We just started on our last class for this training. It's called Classroom Dynamics and Practicum, taught by a PhD who also has been an English teacher in China for many years. She flew to VN on short notice to sub in for our original teacher who couldn't make the trip due to pneumonia. First day of class, and the room lost power right when she tried to show the first slide of her presentation. Of course, the AC went out too, so we had to bring in fans (running on backup generators) to keep all of us alive and sane. Welcome to VN, where we're told over and over again that flexibility and greeting the unexpected with a smile are key.

Next week, we'll have our practicum at the Diplomatic Academy of Vietnam, where we'll be taking turns teaching real classes of real VNese students with trained teachers, both national and foreign, observing us to grade us and give us feedback. After that, then training is over... and real real teaching begins, if we passed the course, of course.

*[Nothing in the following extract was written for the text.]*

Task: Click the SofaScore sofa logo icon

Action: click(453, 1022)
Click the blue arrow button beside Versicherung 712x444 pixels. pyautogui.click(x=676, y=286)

Yesterday, a worker from the hotel approached me and asked for a favor, in Vietnamese. She had noticed over the past weeks that I knew some Vietnamese, so she handed me one of the brochures of the hotel and asked me if I could help correct the English portion of it. I got it done for her this morning, and got the chance to tell her more of what our group is about, where I came from originally, and why I have been living here in the hotel. I was glad I could be of help. Incidentally, for the practicum next week, we'll be teaching a class on English for Tourism, where most of these students hope to get a job in the toursim industry upon graduation. Maybe I can bring a copy of this brochure in and show the class as an example?

This morning, I also got to talk with another worker at the hotel, again in my broken Vietnamese. She was saying that both her husband and she work and keep their two kids, 10 and 5, locked up in their house the whole day with no babysitters. She leaves the food there, so the two kids just serve themselves at lunch, and she will come home at 6pm after work to give them dinner. She asked why we were always in class and whether it was tiring, I told her we're being trained to be English teachers and that pretty soon everyone in our group will be leaving to go to his or her respected assigned country and city to teach. It's quite tiring because we're trying to learn in one day what's normally taught in a semester.

To end this entry on a pleasant note, we've had some good success today at a small eatery that was introduced to us last Sunday. My order was just 25,000VND, and it came with rice, stir fried beef, some tofu, some boiled green vegetable, and a small bowl of fresh vegetable soup. It seemed clean and tasted good too. The only drawback was that it was not within walking distance, so we would have to take a bus or a taxi (some taxi drivers have ripped us off with their rigged meters) to get there. But then the eatery told us they can deliver as well, so I'll give that a try next time and avoid getting out into the heat and humidity and the crazy traffic here. Talking about food, after hearing from one of our teammates' experience with 5 worms the size of night crawlers, we tentatively renewed our resolution to avoid raw salads and vegetables. Either that or take a pill every few months to take care of these (harmless, according to local doctors) worms, like one of the other veteran teachers has been doing in past years. What do you think? I guessed I lied about ending this on a pleasant note.